Она не знает, что такое смерть. Когда умер Рыжий, Файки еще не было.

— Не сразу, — отвечаю я. — Эти циновки были живы, когда я складывал их в сарай. И умерли они постепенно. А человек умирает сразу. Правда, иногда сначала долго болеет.

— Понятно, — тарабанит заученные наставления Файка. — Нужно мыть руки и смородину перед едой, не сидеть подолгу в воде, зимой одеваться тепло.

— Правильно, — смеюсь я и добавляю в разговор немного ужаса. — Если человек болеет долго и тяжело, тогда может и почернеть по краям.

Но Файку испугать трудно.

— А может быть, они больные, а не мертвые?

Файка подходит к костру, ойкает от взлетающих хлопьев пепла, смотрит, как тонут в пламени лица, фигуры, силуэты, линии, пятна, тени.

— Нет, — отвечаю я. — Они умерли.

— А что ты собираешься делать с остальными циновками? — теряет она интерес к пламени.

— С этими? — я растаскиваю десятки, сотни уцелевших работ по траве. — Думаю выбрать штук десять получше, а из остальных сделаю сумки. Только смотри внимательно на воду. Увидишь Кирьяна, скажи мне. Бечева у меня есть, но мне будут нужны ленты. У меня их мало.

— Зачем тебе столько сумок? — восторженно шепчет Файка. — Ведь Ксюха просила только парочку?

— Эти сумки будут нужны нам всем, Файка, — с улыбкой обнимаю я дочь. — Надеюсь на это. Лучше помоги мне выбрать десять лучших циновок. Представь себе, что тонет катер, на нем много людей, А у тебя в лодке только десять мест. Выбери тех, кого ты возьмешь в лодку. Хорошо?

— Нелегко это, — бормочет Файка.

— Конечно, — киваю я. — Найти что-то стоящее в куче барахла, особенно если стоящего там нет.

— Нет, — не соглашается Файка. — Выбрать лучшее из очень хорошего.

«Я люблю тебя, Файка» — думаю я.

Не говорю, думаю. Незачем говорить. Она и так знает.

12

Они все разные. Вылеплены из одного теста, но разные. И не потому, что пеклись по-разному, кто-то в середине противня, кто-то с краешку, кто-то остался чуть сыроват, кто-то подрумянился, кто-то в самый раз, нет. Просто они разные. Мы делаем все, что можем. Растапливаем печь, сдвигаем угли в сторону, смазываем гусиным пером противень. Готовим вылепки, пробегаем пером и по ним, присыпаем нашими надеждами, ожиданиями, нашей нежностью, задвигаем в печь и ждем. Следим, чтобы жар не был слишком мал или слишком горяч, передвигаем противень, беспокоимся. Даже тогда, когда печь уже остыла, и от нас почти ничего не зависит. Еще бы, ведь мы не знаем, что за начинка в наших вылепках? Ее явно закладывает кто-то третий, в тот самый миг, когда мы настолько увлечены друг другом, что забываем о тесте напрочь. Поэтому, каждая из семи — тайна.

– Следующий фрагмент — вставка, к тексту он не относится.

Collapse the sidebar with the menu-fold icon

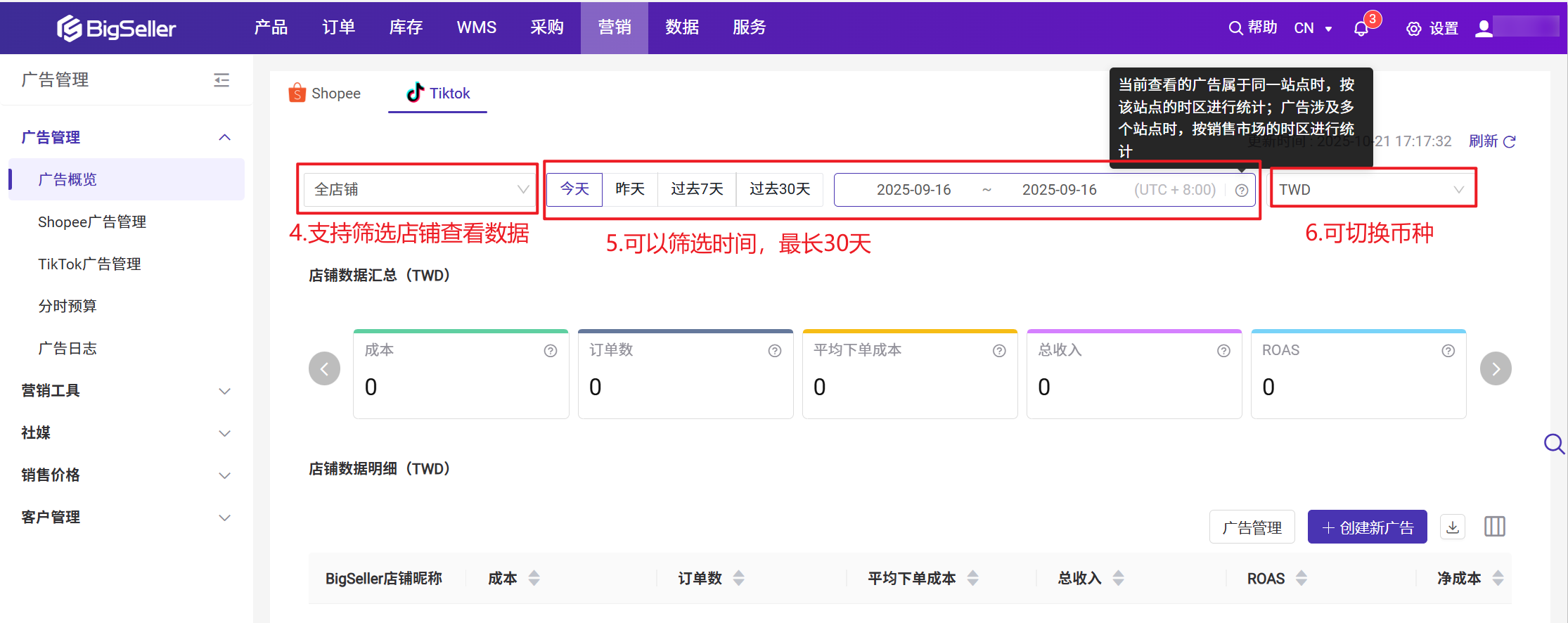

Ксения знает себе цену. Она первенец. Может быть, самая красивая из семерых. Она не ходит, она носит себя. И не смотрит, а показывает себя. Есть чего показать, есть. К тому же умница, помощница, без надрыва, но помощница. Правда, порой слишком безапелляционна и резка. Это от мамы.

Ольга — как открытая рана. Черненькая, тонкая, то быстрая, то окаменелая. То бегом, то шепотом. То нервно, то тихо. Она как тонкий слух, который годен, чтобы различать шорохи, и никуда не годится, чтобы прислушиваться к грому. Вся — на пуантах. На кончиках пальцев. В кого она такая?